Material for this exercise
[Start of section]

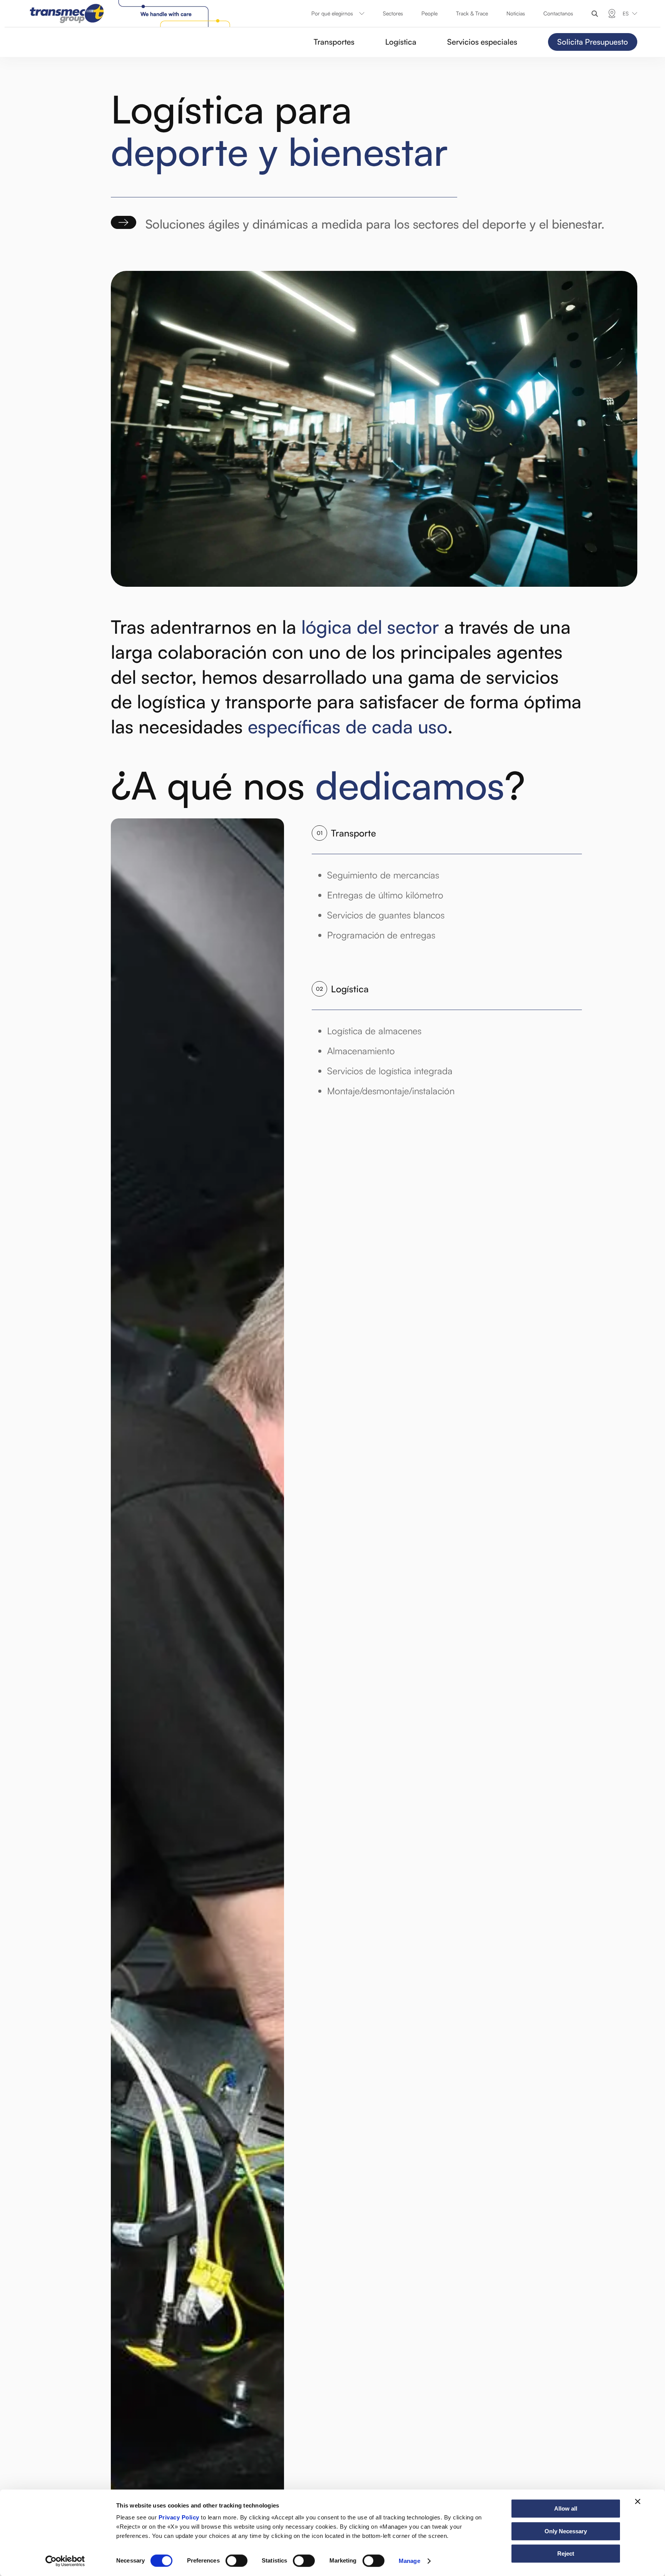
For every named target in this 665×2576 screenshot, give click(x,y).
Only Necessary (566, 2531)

[End of section]
[Start of section]

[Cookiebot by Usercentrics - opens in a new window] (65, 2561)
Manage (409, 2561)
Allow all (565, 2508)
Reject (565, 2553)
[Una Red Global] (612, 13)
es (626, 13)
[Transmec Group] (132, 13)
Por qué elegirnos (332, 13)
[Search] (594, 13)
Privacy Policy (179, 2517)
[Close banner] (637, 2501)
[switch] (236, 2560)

[End of section]
[Start of section]

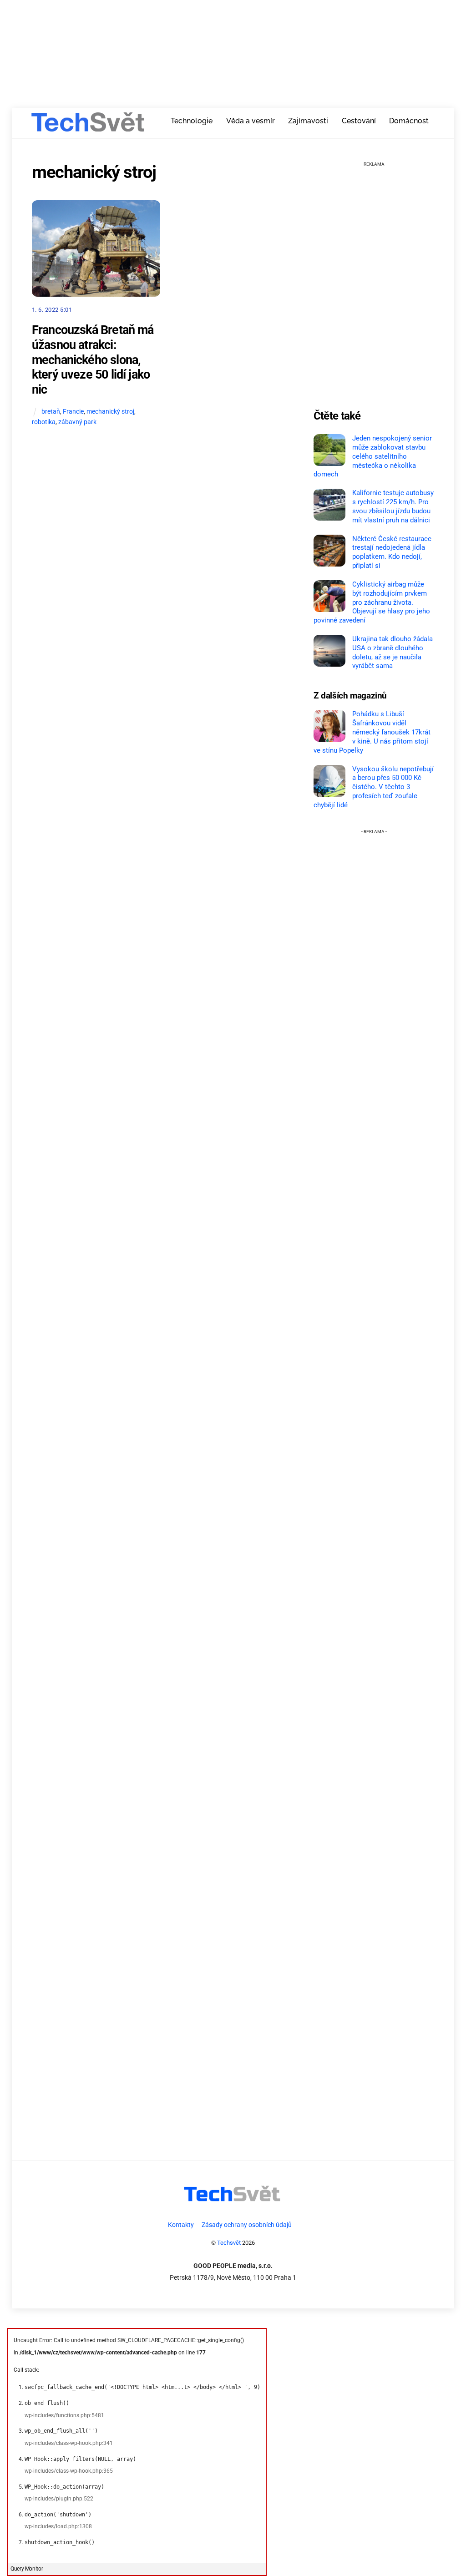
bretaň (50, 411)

[End of section]

The task
Print, from the entries above, the line with "Allow all (565, 2508)", the line with "[switch] (236, 2560)" and all lines between them, exactly and with nothing else.

Written solution
Allow all (565, 2508)
Reject (565, 2553)
[Una Red Global] (612, 13)
es (626, 13)
[Transmec Group] (132, 13)
Por qué elegirnos (332, 13)
[Search] (594, 13)
Privacy Policy (179, 2517)
[Close banner] (637, 2501)
[switch] (236, 2560)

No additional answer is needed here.